Отчего загорелось зимовье? Когда он уходил отсюда, оглядываясь с дороги, никакого зарева над лесом не видел. Значит, пожар начался не в той свалке, когда солдаты боролись с капитаном Рещиковым. Они запалили зимовье потом, уже совсем готовые к отъезду, иначе как бы им удалось запрячь коней, — известно: кони боятся пожаров. Зачем солдаты сожгли жилье, которое их приютило на ночь и согрело на лютом морозе? Зачем они сделали это ненужное, бессмысленное зло?

По узкому санному следу Тимофей пошел дальше.

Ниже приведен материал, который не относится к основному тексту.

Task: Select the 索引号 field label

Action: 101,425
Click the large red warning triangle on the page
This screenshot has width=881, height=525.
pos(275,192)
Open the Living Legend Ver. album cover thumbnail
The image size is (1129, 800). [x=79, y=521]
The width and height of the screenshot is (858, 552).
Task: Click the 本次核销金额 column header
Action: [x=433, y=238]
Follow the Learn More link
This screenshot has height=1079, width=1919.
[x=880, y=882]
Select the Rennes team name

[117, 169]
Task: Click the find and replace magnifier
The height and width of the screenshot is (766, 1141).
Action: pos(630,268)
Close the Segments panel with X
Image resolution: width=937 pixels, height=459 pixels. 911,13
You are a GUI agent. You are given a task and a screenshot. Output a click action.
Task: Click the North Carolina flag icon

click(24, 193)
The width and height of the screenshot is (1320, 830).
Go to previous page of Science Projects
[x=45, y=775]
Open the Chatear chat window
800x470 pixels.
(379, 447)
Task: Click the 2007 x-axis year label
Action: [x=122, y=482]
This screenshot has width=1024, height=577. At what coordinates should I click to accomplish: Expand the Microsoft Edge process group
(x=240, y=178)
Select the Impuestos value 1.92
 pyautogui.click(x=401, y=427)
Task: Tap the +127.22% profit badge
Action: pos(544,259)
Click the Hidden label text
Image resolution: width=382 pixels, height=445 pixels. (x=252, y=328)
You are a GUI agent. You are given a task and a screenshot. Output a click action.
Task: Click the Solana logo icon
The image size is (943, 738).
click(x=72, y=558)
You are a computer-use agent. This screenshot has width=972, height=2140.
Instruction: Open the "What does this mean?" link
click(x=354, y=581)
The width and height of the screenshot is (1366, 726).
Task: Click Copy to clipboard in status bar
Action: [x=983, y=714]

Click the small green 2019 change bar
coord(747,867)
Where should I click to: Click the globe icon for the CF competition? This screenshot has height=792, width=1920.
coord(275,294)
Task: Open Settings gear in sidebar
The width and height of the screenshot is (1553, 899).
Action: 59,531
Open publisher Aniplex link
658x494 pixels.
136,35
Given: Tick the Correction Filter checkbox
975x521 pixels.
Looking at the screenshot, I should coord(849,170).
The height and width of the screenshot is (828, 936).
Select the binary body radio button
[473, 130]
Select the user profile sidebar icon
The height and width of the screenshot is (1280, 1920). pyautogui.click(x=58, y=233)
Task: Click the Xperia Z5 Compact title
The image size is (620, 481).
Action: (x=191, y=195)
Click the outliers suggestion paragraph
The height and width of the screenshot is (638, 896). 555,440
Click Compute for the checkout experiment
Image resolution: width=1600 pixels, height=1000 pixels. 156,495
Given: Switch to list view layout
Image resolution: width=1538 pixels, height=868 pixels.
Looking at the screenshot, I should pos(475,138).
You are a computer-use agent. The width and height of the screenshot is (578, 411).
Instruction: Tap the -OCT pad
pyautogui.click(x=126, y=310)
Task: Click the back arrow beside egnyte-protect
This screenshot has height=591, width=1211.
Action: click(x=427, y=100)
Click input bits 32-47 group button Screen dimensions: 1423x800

Вот здесь он нахлестывал, торопил своего Буланку. Вот здесь, у этой сосны, он спохватился, что коню тяжело, остановил его, и опрокинул сани. А вон там, чуть-чуть подальше, и дуга торчит из снежного сугроба, задравшись вверх обоими концами. Там и сани, зарывшиеся головками в снег. И сам Буланка круглится белым недвижным бугром у дороги. Но ящиков и чемоданов поблизости нет, не видно.

— Прощупаем ногами, — сказал Васенин. — Не замело ли бураном?

Встав рядом, они несколько раз пересекли то место, где рассчитывали обнаружить находку. И напрасно. Всюду под ногами был сыпучий глубокий снег.

— Странно. — Тимофей досадливо надвинул шапку на лоб. — Тут Виктор оставался. Выходит, он солдатам сказал. Забрали, с собой увезли.

Запорошенные легкой изморозью, сани тоже были пусты. Тимофей обошел вокруг Буланки, борясь с подступившими к горлу слезами. Вспомнилось все. И ночная стрельба в зимовье, разговор в санях с Виктором, и тяжелый путь через тайгу обратно, и возвращение домой…

Молча надвигая ногами снег, он засыпал голову Буланки, чтобы не видеть его оскаленных зубов и глубоких, пустых глазниц.

Рассвет медленно растекался над лесом. Все окрест теперь казалось одинаково белым: небо, земля, осыпанные серебрящимся куржаком ветви и стволы деревьев с растрескавшейся корой. Только изредка чернели под высокими снеговыми наплывами-шапками полусгнившие пеньки.

— Ну, что ж, бывает и так! — сказал Васенин, окидывая еще раз внимательным взглядом лесную поляну. — Жаль! Не придется мне похвастаться перед начпоармом. Рещиков несомненно обладал кладом редчайших книг и манускриптов. Где этот клад теперь? Лежит под снегом на земле или еще куда-то едет, движется на санных полозьях? Обидно будет только, если попал он в огонь. Сжечь книгу-уникум или рукопись — это все равно что начисто уничтожить живой след в истории человеческой культуры. Пошли, друзья мои, обратно. Своего эшелона дожидаться будем в Худоеланской. И не знаю, кому как, а мне чертовски хочется есть.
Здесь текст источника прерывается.